There was no way to abandon her vigil long enough to get home for dry clothing, for food, for shoes that did not insult the foot. The terrible events of that night had already convinced her that she, Shane, and Randall were in the middle of a very bad trend. It felt as if their lives had begun swirling around a whirlpool and were being pulled toward the bottom, when the Eastern Whore…when Miss Freshell first came sniffing around. And unless their luck had already turned with her passing, then the moment Vignette dared to turn her back and flee home, of course Randall would return to the station just then, possibly even with Shane in tow.
Ther
e was no way to call home again from this portion of the streets, but she knew that if Shane had been at home, somebody would have reached him in calling for Randall, and would have told him about Miss Freshell. He would head straight for the station if he heard that.
She realized that this was yet another problem with these telephone voice devices; they would just as easily deliver a message to one person as to another. The potential for people to be betrayed by gossip traveling at such speed was enormous. It was plain to her that the public would soon realize that, and reject the jingling things altogether.

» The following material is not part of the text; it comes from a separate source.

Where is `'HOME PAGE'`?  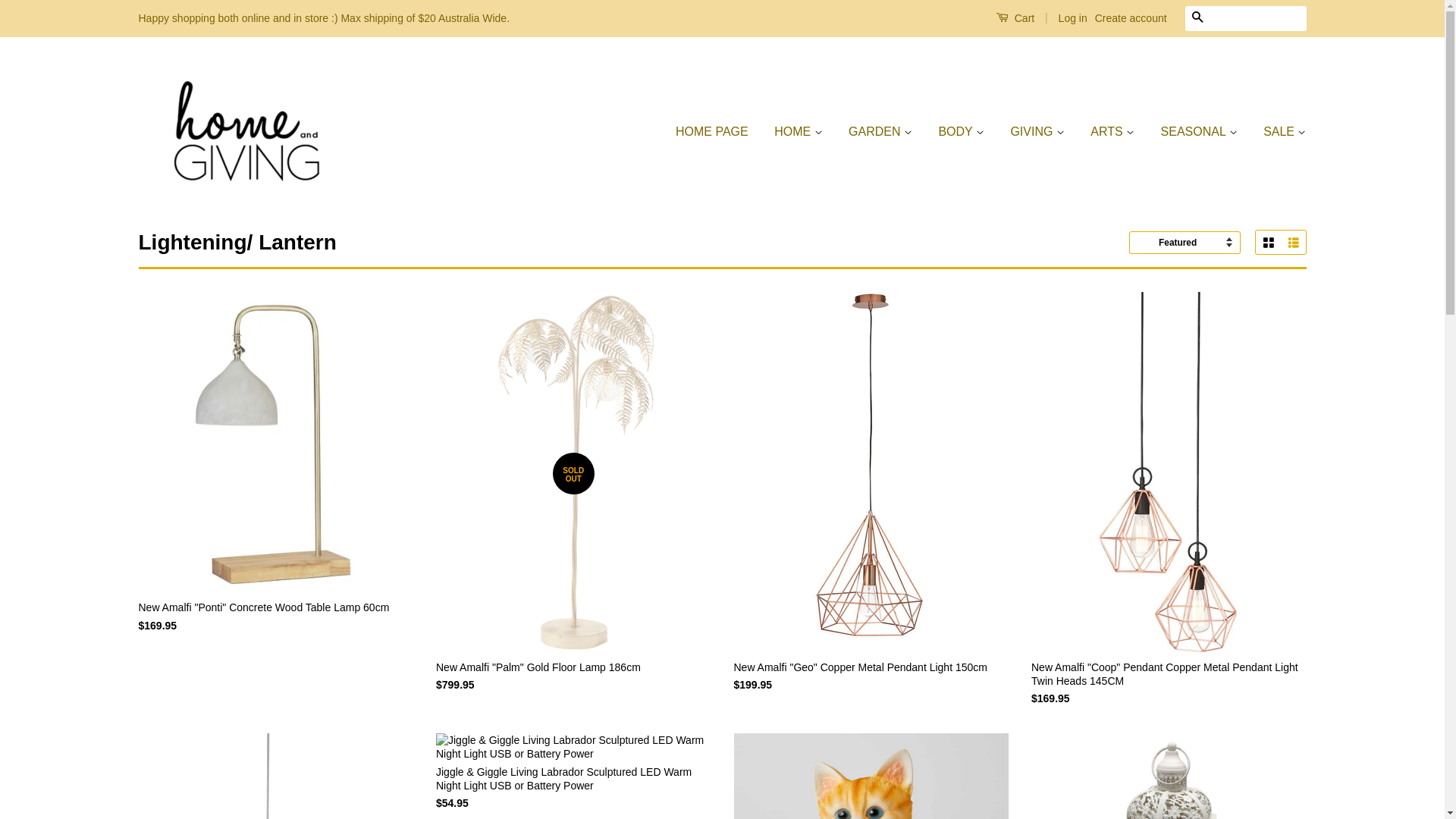 'HOME PAGE' is located at coordinates (717, 131).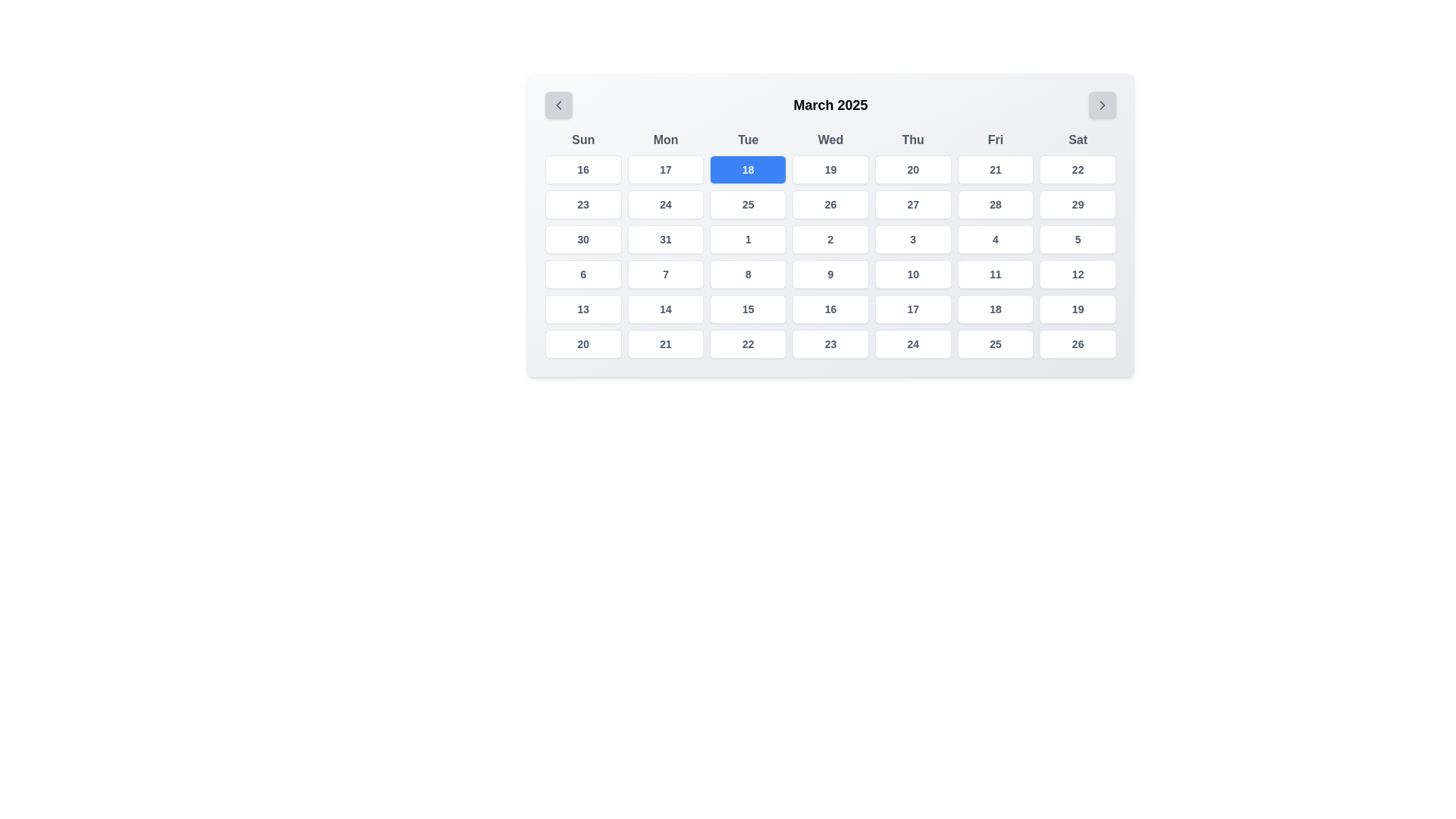  Describe the element at coordinates (582, 169) in the screenshot. I see `the calendar date selection button displaying '16' located under 'Sun' in the grid layout` at that location.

She remained stuck outdoors in a drizzle that felt more like liquid ice than falling water. The only good news so far was that at least she no longer needed to traipse along behind people, trying to listen in. Now she could move at top speed, so she rebuilt her body heat by pacing to the end of the block and back, over and over.
It was a costly effort. Already she sensed the rag doll weakness seeping into her. The woolen skirt was heavy with water, and the rotten thing tugged at her legs with every step. For Vignette, the sensation of that was a grating reminder of the pointless social impotence that her sex bestowed upon her. She had never felt the weight of that miserable yoke more than on this violent night.
Shane saw Duncan and his attacker go over the edge of the stage trap, but it happened too fast to stop them or even utter a sound. They had to have been killed right away. There would have been no saving them if he had been ready with a team of men and water hoses. Two lives blinked out before he could do anything more than witness it and stand amazed.
His neck wounds had spared his arteries and windpipe, meaning that he and Duncan could have eventually dominated this fellow. Shane had managed to stall off the attacker long enough to give Duncan the chance to fight back. But somehow, Duncan’s need to exterminate this troubled progeny once and for all was so strong that he had thrown away his own life, just to guarantee that his unclaimed son would at least die with him.